>>>
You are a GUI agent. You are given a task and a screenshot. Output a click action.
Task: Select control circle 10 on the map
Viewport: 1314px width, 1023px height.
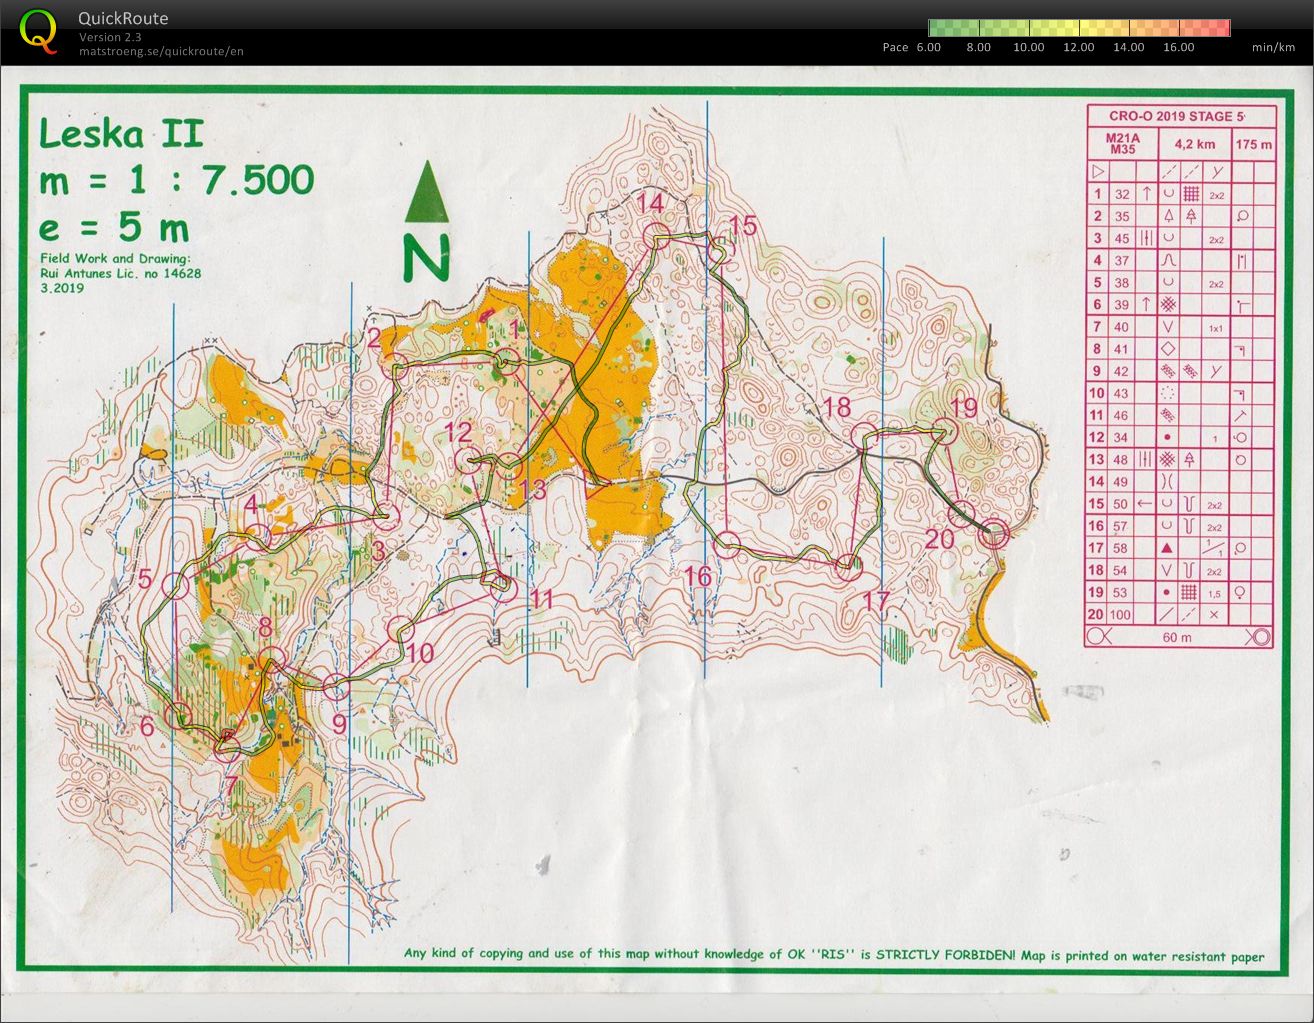point(400,629)
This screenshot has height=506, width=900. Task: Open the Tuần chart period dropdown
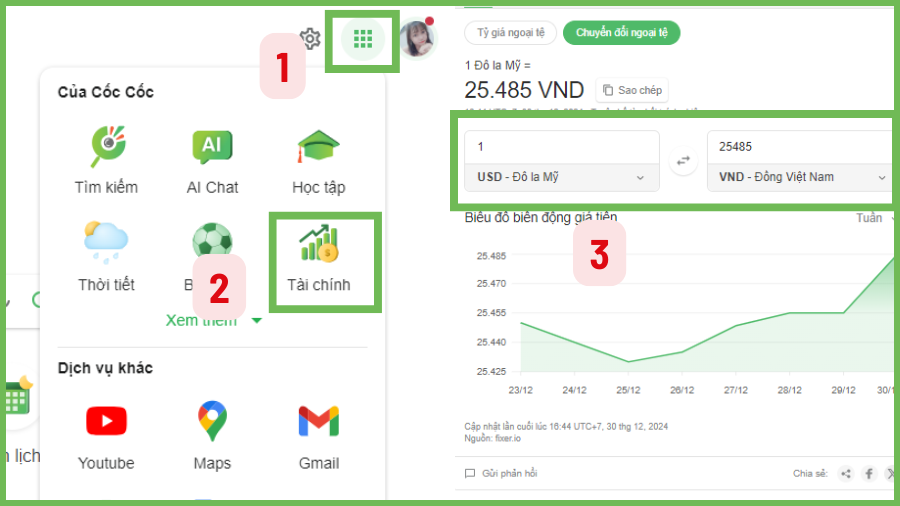click(874, 217)
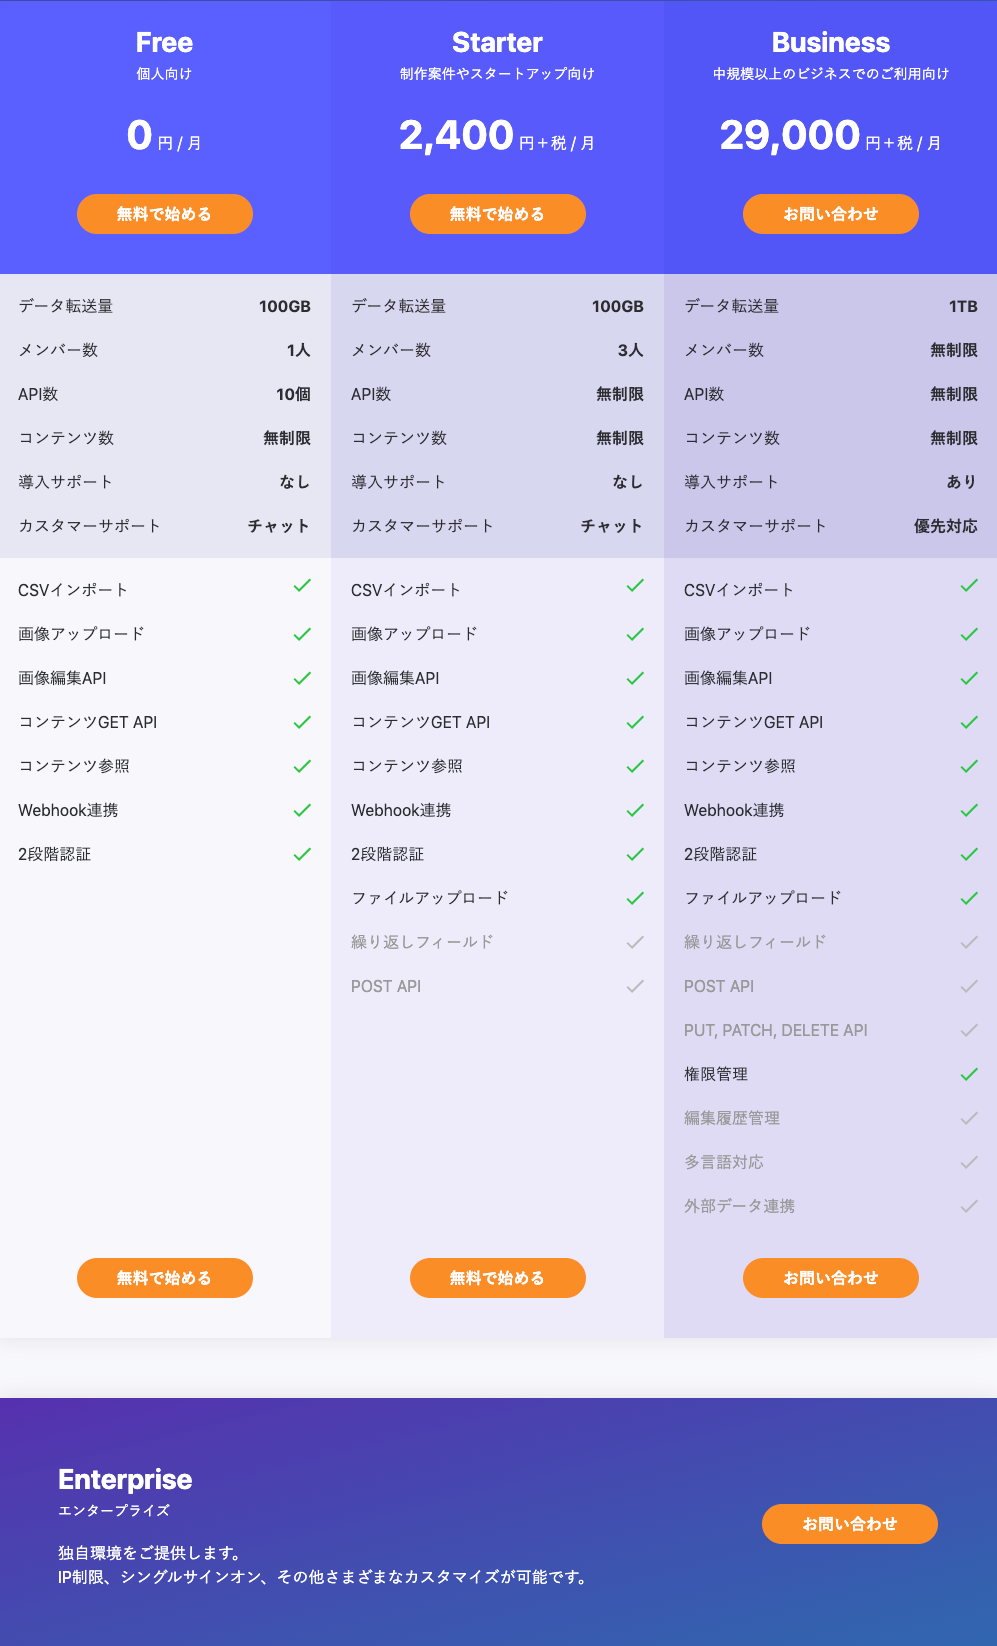Image resolution: width=997 pixels, height=1646 pixels.
Task: Click Business plan's 権限管理 green checkmark
Action: [x=969, y=1074]
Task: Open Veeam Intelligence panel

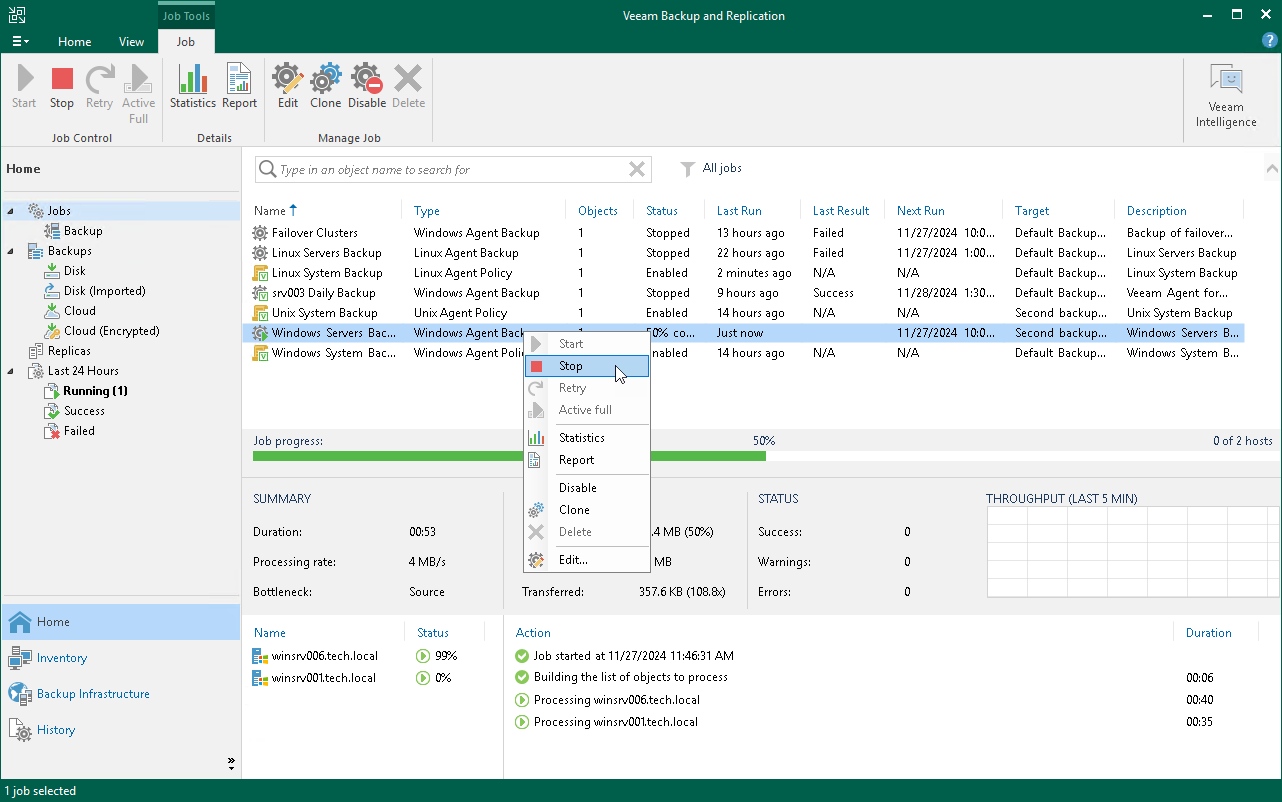Action: pyautogui.click(x=1226, y=96)
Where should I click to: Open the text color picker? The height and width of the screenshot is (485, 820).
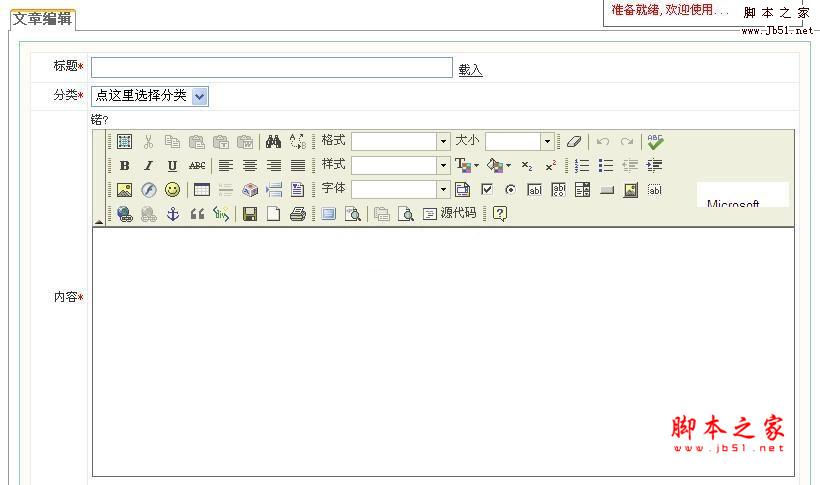click(467, 166)
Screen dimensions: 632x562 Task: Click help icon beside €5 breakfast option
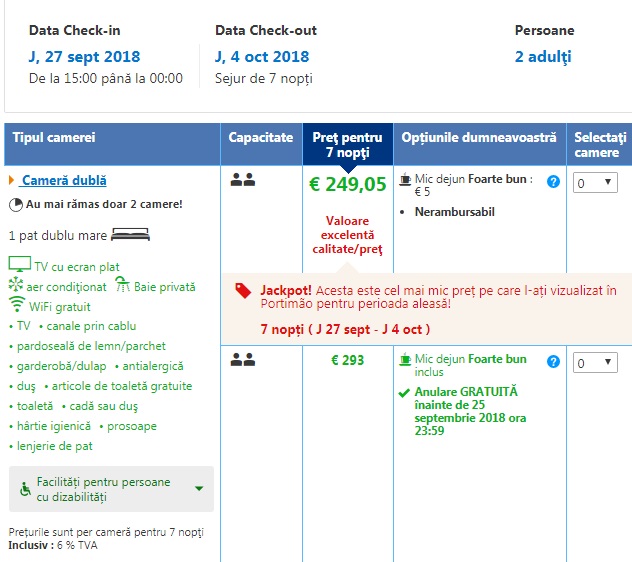point(553,181)
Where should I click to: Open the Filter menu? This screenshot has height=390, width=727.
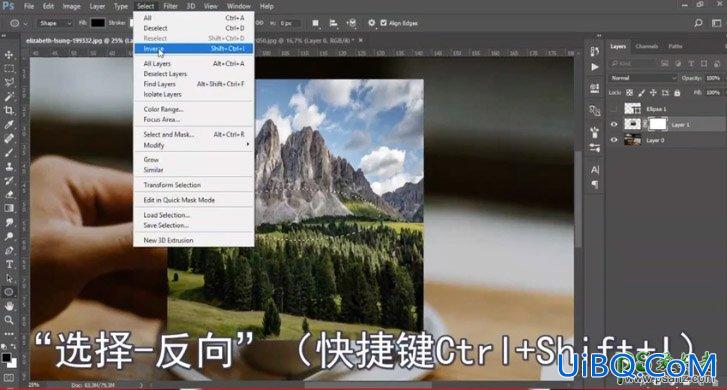pyautogui.click(x=171, y=6)
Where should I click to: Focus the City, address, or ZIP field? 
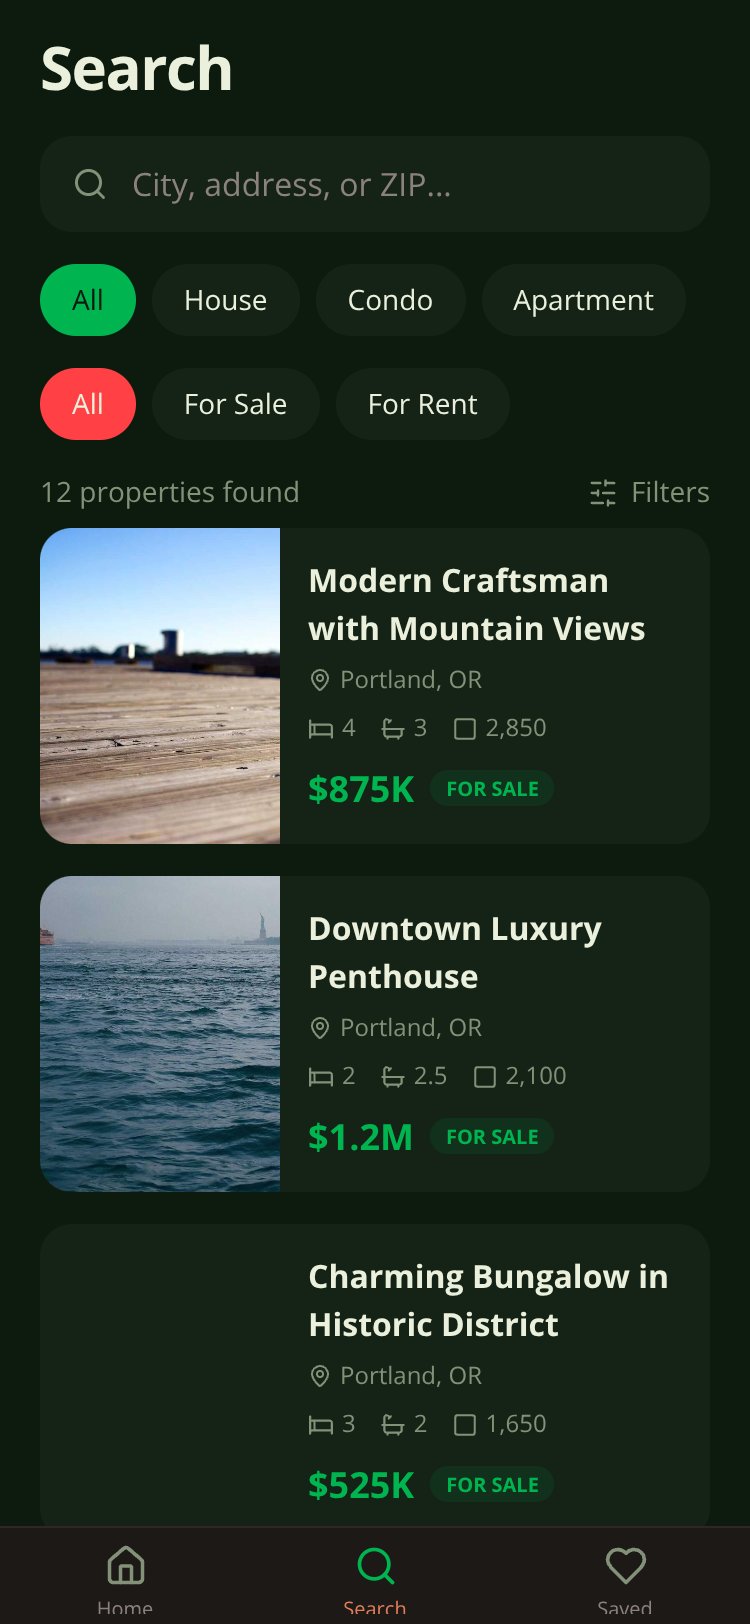(x=375, y=184)
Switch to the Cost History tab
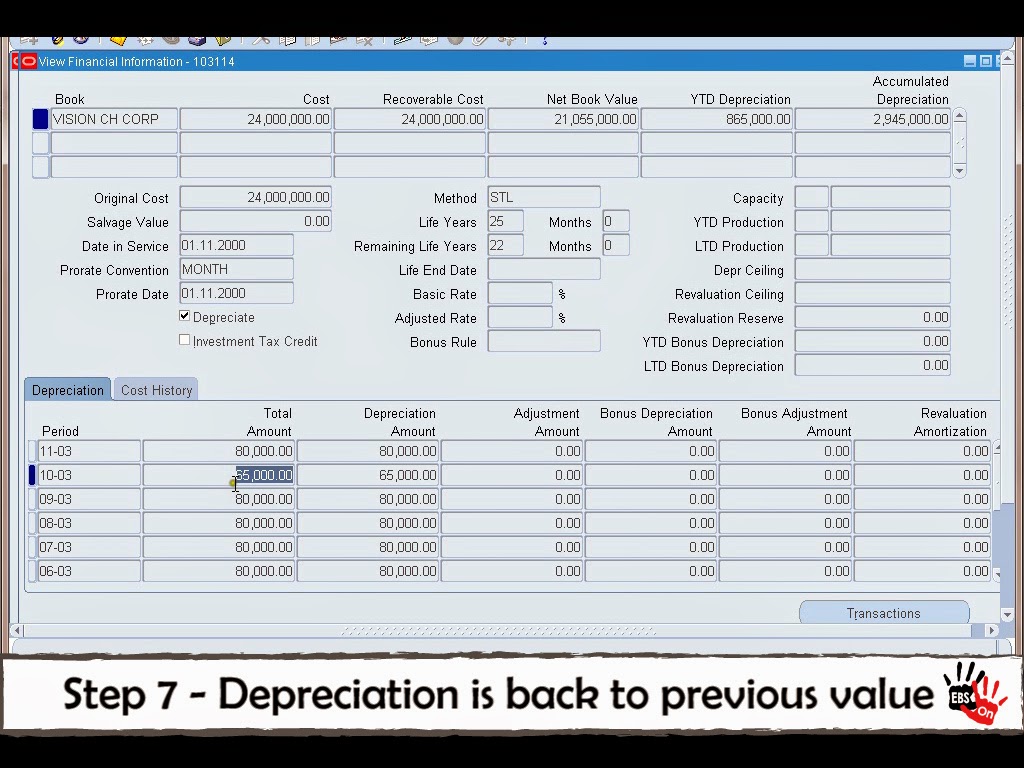1024x768 pixels. [x=156, y=390]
<<<
--- TASK BRIEF ---
A verbatim copy of the data, with all pictures omitted, is the required output.

--- TASK OUTPUT ---
You are a GUI agent. You are given a task and a screenshot. Output a click action.
Task: Select control circle 10 on the map
Viewport: 1314px width, 1023px height.
point(400,629)
This screenshot has height=506, width=900. Task: Open the Tuần chart period dropdown
click(874, 217)
Image resolution: width=997 pixels, height=1646 pixels.
Task: Click Business plan's 権限管理 green checkmark
Action: [x=969, y=1074]
Task: Open Veeam Intelligence panel

Action: pyautogui.click(x=1226, y=96)
Where should I click to: Open the text color picker? The height and width of the screenshot is (485, 820).
click(467, 166)
Screen dimensions: 632x562 Task: Click help icon beside €5 breakfast option
point(553,181)
Where should I click to: Open the Filter menu? This screenshot has height=390, width=727.
pyautogui.click(x=171, y=6)
Where should I click to: Focus the City, address, or ZIP field? 
(x=375, y=184)
Switch to the Cost History tab
1024x768 pixels. [x=156, y=390]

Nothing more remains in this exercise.